Kliesch: Definitiv. Mannheim ist unsere Heimatstadt, darauf sind wir stolz. Man muss aber auch sagen: Von den 120 Vollzeitleuten, die wir aktuell beschäftigen, sind 30 bis 40 hier in der Region. Der Rest arbeitet remote. Wir haben zum Beispiel in Hamburg ein Office mit 20 MitarbeiterInnen.

Sie selbst sind nicht nur Socken-Unternehmer, sondern haben kürzlich auch eine Streaming-Live-Show für Start-ups mitgegründet: die Founders League. Machen Sie der „Höhle der Löwen“ Konkurrenz?

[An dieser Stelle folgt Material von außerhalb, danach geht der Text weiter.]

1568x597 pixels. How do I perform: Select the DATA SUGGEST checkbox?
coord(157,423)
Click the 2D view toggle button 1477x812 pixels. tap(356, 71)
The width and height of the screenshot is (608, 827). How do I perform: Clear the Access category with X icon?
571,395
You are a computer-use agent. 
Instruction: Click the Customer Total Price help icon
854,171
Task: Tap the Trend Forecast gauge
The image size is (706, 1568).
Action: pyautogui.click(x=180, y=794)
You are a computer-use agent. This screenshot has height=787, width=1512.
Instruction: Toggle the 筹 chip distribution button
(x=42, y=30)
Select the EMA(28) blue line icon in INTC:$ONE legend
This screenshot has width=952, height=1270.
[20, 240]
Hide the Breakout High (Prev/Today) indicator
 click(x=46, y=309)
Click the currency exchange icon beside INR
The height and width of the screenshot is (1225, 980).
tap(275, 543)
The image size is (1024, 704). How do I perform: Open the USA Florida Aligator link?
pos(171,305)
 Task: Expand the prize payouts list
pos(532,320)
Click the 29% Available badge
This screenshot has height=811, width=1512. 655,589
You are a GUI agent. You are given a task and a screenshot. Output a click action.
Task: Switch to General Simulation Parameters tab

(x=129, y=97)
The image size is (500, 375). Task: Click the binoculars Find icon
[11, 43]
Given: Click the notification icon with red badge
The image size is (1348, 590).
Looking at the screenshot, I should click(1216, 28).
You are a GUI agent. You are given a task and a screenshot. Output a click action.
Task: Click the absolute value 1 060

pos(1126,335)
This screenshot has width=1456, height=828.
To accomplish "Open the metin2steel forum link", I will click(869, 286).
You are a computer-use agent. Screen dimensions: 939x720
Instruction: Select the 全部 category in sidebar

Kliesch: Ich finde „Höhle der Löwen“ Hammer. Es ist unfassbar toll, was das Format für die deutsche Start-up-Kultur geleistet hat. Das will ich gar nicht ersetzen. Wir wollen eher was zusätzlich machen. Es gibt ja auch nicht nur eine Quizshow im Fernsehen. Mein persönliches Why für die Founders League ist: Ich habe mir mit Snocks so ein geiles Leben ermöglicht, und dafür bin ich unglaublich dankbar. Jetzt geht es mir darum, anderen UnternehmerInnen Inspiration zu schenken und den Mut, zu gründen. Ich will den Leuten sagen: Ihr müsst nicht studieren oder in einem Corporate arbeiten, das euch anödet. Macht das, was Euch glücklich macht.

Was ist Ihr wichtigster Tipp für den Pitch vor Investoren?

Kliesch: Es braucht drei Dinge: Die Lösung für ein Problem, ein Business Modell und – ganz wichtig – Empathie. Wir haben im letzten Jahr bei Snocks mit über 20 Investoren auf der ganzen Welt gesprochen.